*WHAT THE EXERCISE ASKS*.
Check every line of the entries below for the word "computer", then give only the number of lines that have it.

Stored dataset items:
----------
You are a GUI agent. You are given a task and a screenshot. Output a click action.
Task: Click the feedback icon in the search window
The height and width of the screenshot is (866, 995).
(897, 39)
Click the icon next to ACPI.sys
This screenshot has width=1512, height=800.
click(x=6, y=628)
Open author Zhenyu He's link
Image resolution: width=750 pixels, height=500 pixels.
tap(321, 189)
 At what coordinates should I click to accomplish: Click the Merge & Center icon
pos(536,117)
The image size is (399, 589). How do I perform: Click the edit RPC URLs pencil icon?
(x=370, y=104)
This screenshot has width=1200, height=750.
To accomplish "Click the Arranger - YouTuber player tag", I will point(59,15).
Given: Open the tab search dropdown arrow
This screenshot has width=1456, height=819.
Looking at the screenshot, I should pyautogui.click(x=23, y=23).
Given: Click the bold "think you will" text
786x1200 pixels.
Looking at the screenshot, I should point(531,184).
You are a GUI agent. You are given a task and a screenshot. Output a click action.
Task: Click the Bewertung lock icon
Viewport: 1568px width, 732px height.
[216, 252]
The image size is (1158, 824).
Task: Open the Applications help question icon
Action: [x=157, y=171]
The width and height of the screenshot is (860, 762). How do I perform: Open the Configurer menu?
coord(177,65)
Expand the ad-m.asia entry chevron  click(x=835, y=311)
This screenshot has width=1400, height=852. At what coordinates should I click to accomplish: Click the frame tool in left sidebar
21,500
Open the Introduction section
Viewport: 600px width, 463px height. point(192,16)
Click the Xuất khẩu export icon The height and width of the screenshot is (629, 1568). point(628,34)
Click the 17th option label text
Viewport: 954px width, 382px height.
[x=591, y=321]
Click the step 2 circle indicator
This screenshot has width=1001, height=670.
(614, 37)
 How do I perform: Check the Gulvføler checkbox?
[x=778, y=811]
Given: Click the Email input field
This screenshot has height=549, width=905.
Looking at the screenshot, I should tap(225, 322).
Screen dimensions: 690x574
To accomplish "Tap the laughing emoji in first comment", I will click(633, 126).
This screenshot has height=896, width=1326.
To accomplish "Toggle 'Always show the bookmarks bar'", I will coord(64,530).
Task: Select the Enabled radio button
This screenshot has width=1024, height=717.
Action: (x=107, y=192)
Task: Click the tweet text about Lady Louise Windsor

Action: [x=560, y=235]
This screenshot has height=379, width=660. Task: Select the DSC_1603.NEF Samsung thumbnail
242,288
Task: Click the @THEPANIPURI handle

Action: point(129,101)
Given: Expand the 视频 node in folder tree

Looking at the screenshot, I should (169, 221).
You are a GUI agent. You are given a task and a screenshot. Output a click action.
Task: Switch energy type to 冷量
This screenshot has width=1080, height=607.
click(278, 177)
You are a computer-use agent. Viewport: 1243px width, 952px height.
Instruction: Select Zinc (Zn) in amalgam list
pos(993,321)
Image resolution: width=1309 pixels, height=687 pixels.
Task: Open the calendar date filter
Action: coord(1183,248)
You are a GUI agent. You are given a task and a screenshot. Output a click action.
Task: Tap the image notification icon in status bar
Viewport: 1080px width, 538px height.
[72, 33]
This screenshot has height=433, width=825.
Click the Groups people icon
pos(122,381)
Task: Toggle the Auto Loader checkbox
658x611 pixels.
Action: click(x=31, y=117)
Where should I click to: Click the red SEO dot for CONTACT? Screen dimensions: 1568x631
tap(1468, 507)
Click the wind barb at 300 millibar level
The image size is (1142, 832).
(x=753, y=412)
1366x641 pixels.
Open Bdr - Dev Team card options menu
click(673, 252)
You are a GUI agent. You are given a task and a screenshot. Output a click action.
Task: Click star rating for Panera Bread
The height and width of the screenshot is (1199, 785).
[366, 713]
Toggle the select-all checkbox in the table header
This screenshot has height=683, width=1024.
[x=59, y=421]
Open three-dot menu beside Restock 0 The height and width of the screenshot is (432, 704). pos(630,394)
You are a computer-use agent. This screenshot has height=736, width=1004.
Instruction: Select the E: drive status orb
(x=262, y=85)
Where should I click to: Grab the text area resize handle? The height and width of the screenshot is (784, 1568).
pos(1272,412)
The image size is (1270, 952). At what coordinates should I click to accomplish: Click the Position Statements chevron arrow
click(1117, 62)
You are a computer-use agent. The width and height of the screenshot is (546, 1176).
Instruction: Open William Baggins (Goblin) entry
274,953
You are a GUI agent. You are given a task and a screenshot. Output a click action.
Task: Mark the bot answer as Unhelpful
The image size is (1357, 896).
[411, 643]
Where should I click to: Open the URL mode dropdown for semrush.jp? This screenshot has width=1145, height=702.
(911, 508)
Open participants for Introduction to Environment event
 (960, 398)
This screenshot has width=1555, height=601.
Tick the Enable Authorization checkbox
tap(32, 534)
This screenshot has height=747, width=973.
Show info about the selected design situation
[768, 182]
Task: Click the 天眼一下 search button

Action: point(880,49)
----------
*SOLUTION TO THIS PROBLEM*.
3